You arrive early for a Joan Waugh class. The seats fill - all of them. A sense of eager anticipation is in the air; a series of visuals appear on screen, accompanied by appropriate sound effects - perhaps a steam engine or a song of the period. Having set the scene, Waugh's lecture begins and the visuals shift to reinforce the discussion. Yes, it is a carefully planned performance, but it comes across as natural and unforced, the technical artifice not an end in itself, but a means to bring home the points of importance, complementing the material but not distracting from it. Students are attentive, there is no idle chatter, the audience is captivated.

Waugh's brilliant use of a multimedia approach blending stills, film clips, videos, music and natural sound, the props - Civil War re-enactors in uniform; the “hardtack” (a baked water and flour cracker) she hands out for students to sample what the soldiers ate, along with the accompanying websites, illustrate why she was not only last year's recipient of the UCLA Award for Innovation in Teaching with Technology, but a recipient of this year's Alumni Association Distinguished Teaching Award.

A summa cum laude graduate from UCLA with a B.A., M.A. and Ph.D. in history, Waugh taught her first undergraduate history class at UCLA over 10 years ago. To the reality of “publish or perish” that exists at big, prestigious universities like UCLA, Waugh brings the small liberal arts philosophy of “cherish or perish.” She cherishes her students as well. She works hard with undergraduate students but is also devoted to the doctoral candidates at the top of the graduate student food chain.
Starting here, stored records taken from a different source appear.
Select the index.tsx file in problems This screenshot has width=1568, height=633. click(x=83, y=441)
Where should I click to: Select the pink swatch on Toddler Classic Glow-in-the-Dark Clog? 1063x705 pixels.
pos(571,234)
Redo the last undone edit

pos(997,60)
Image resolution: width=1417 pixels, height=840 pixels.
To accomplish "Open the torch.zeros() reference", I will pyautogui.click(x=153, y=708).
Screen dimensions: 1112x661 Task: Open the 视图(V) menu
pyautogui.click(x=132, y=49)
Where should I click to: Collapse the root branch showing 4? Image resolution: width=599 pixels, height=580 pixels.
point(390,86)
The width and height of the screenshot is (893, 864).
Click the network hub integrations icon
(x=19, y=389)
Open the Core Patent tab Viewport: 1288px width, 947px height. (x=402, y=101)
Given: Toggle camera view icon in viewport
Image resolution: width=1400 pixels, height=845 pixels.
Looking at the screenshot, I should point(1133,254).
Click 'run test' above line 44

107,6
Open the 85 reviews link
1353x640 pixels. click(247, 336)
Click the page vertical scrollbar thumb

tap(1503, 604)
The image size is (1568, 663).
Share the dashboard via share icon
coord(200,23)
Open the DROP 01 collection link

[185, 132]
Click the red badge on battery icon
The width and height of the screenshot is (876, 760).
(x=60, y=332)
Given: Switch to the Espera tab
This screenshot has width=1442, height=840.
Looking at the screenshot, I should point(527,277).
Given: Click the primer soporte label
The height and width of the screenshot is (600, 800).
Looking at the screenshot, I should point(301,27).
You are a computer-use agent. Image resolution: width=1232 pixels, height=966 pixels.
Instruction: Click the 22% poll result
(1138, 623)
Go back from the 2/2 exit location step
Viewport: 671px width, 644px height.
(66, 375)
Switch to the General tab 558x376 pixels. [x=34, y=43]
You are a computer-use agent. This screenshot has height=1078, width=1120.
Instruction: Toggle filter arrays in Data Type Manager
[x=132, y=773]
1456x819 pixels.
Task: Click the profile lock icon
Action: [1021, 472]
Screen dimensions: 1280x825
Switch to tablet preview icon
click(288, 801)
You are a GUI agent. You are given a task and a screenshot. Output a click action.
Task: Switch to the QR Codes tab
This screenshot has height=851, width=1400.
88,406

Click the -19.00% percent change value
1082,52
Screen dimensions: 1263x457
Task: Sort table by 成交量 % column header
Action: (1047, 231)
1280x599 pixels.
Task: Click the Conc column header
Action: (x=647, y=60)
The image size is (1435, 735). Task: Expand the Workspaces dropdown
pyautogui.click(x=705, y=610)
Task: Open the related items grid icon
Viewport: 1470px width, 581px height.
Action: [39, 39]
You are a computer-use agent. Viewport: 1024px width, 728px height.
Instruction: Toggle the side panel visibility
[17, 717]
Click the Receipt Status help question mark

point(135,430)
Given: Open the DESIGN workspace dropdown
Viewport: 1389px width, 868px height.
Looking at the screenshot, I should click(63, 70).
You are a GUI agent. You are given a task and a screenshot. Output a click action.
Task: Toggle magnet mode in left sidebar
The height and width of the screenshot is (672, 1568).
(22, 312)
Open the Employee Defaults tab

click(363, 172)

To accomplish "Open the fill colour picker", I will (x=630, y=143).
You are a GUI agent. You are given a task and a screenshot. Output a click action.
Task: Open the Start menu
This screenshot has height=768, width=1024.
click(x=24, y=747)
One student evaluator wrote, “I love her for her love of the subject.”

Along with her renowned courses, “The Civil War Era” and its sequel, “The Gilded Age,” Waugh conducts summer study trips to Gettysburg. There are “field trips” and there are “field trips”: the Gettysburg trip consists of a four-week seminar to prepare the students, followed by two exhausting but exhilarating weeks living at Gettysburg where they scramble around battlefields and historic sites, meet Civil War scholars, and conduct archival research. U.S. Army First Lieutenant Erik Lewis sent a letter from his current post in Mosul, Iraq, noting that he was so determined to go on the Waugh's Gettysburg study tour that he delayed his army tour in order to participate, even though it cost him seniority.

Waugh has authored essays, articles and a book on the Civil War era. Recently, she was interviewed for a documentary on “Cold Mountain - the novel, the movie and the history”, one of many such appearances in recent years.